Implementation of the data control network

After mapping the data journey, we systematically identified potential risks for data loss or inconsistencies in each step of the journey. We then created the data control framework based on relevant sections of the COBIT¹⁴ and ISO 27001¹⁵ standards and implemented the following 5 elements:

1. Access and change management

2. Business continuity management

3. Data operations regarding data input

4. Transfer of patient data

5. Controls for completeness and accuracy

By systematically applying this framework to the mapped process, we evaluated whether the controls adhered to best practices described in COBIT and ISO 27001 to ensure the confidentiality, integrity, and availability of data from the registry. To test the effectiveness of the controls, random data samples were taken and analyzed during the creation process of the framework, and these checks are now being conducted on a regular basis.

Creation of a strategy board

To monitor the implementation and continuous evolution of the framework, we created an internal strategy board to review the results and regularly assess and implement potential improvements. Board members include medical doctors, data scientists, mathematicians and statisticians, and project management leaders of the registry and the DPS; meetings are being held every 3 months.

RESULTS

Complete maps of the data journey

Overviews

Figure 2 provides a generic summary of the data journey from input to analysis, while Figure 3 shows specific elements from the field of MS that includes the calculation of the PHREND^® treatment optimization algorithm made available not only to NTD members but also external users through a stand-alone web-based application (https://phrend.neurotransdata.com; user registration through the following website: https://www.neurotransdata.com/en/destiny#phrend).

Figure 2.

Journey of real-world data from capturing in the NTD registry to analysis at the DPS. Diamonds indicate checkpoints of the data control framework. (1) Already during the data collection process, dropdown menus ensure consistency during the input procedures and multiple automated checks ensure that accurate data are uploaded to the server. (2) The data transfer process from the registry to the data processing site (DPS) contains multiple checkpoints to ensure the integrity of the transfer. (3) After arriving at the DPS, the data are uploaded into a secure and strictly access-controlled structured query language (SQL) database and undergo additional control steps in a process that ends with a dataset ready for analysis. DESTINY^®: DatabasE-aSsisted Therapy decIsioN support sYstem; DPS: data processing site; NTD: NeuroTransData.

Figure 3.

Analysis process in an example from multiple sclerosis (MS). Diamonds indicate checkpoints of the data control framework. After arriving at the DPS, the files undergo multiple checks based on version-controlled scripts written in the programming language R. Errors discovered in these checks lead to exclusion of records from further processes. The clean data are then passed on to the next step and used to calculate the new model parameters. The processes that update the model also occur in a version-controlled (“GIT”) environment to ensure that a complete audit trail of changes is available. The updated App with new model predictions then undergoes series of tests for feasibility before the final version is uploaded to the public website.

++++++++++++++++++++

**Tasks to perform:**
**a)** In the text on the data control framework, how often does the internal strategy board meet?
**b)** According to the text on the data control framework, why do the processes that update the model take place in a version-controlled ("GIT") environment?
**c)** From the text on the data control framework, reproduce the passage from "By systematically applying" up to and including "a regular basis.".

**Information shown:**
++++++++++++++++++++

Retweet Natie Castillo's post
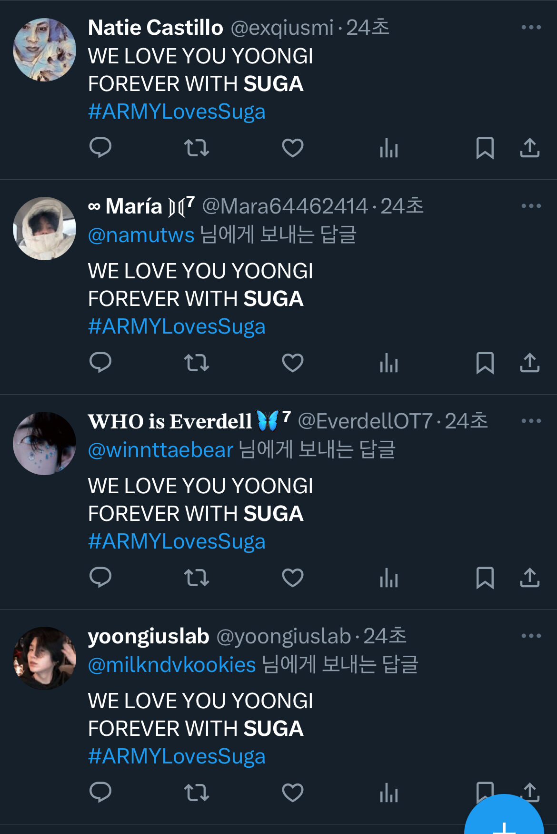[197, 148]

++++++++++++++++++++

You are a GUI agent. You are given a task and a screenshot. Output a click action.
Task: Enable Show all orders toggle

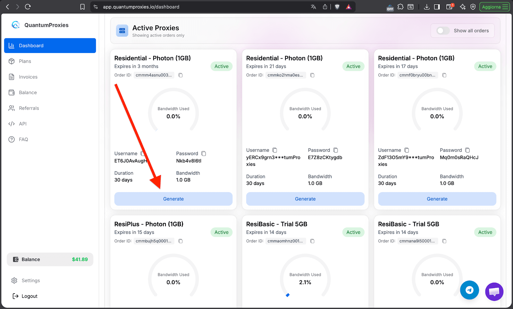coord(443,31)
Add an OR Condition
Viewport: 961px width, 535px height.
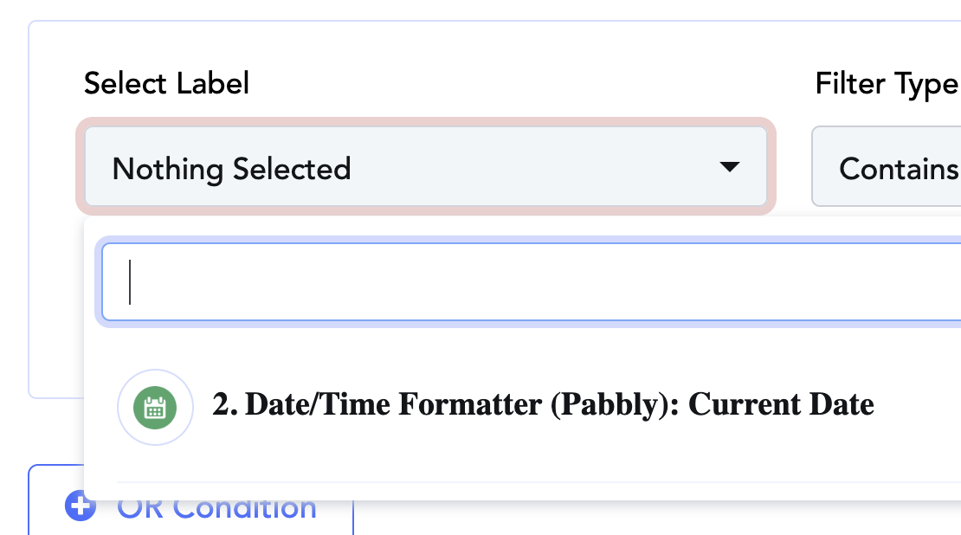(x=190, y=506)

++++++++++++++++++++

**Responses to the tasks:**
**a)** Every 3 months.

**b)** They run in a version-controlled ("GIT") environment so that a complete audit trail of changes is available.

**c)**
By systematically applying this framework to the mapped process, we evaluated whether the controls adhered to best practices described in COBIT and ISO 27001 to ensure the confidentiality, integrity, and availability of data from the registry. To test the effectiveness of the controls, random data samples were taken and analyzed during the creation process of the framework, and these checks are now being conducted on a regular basis.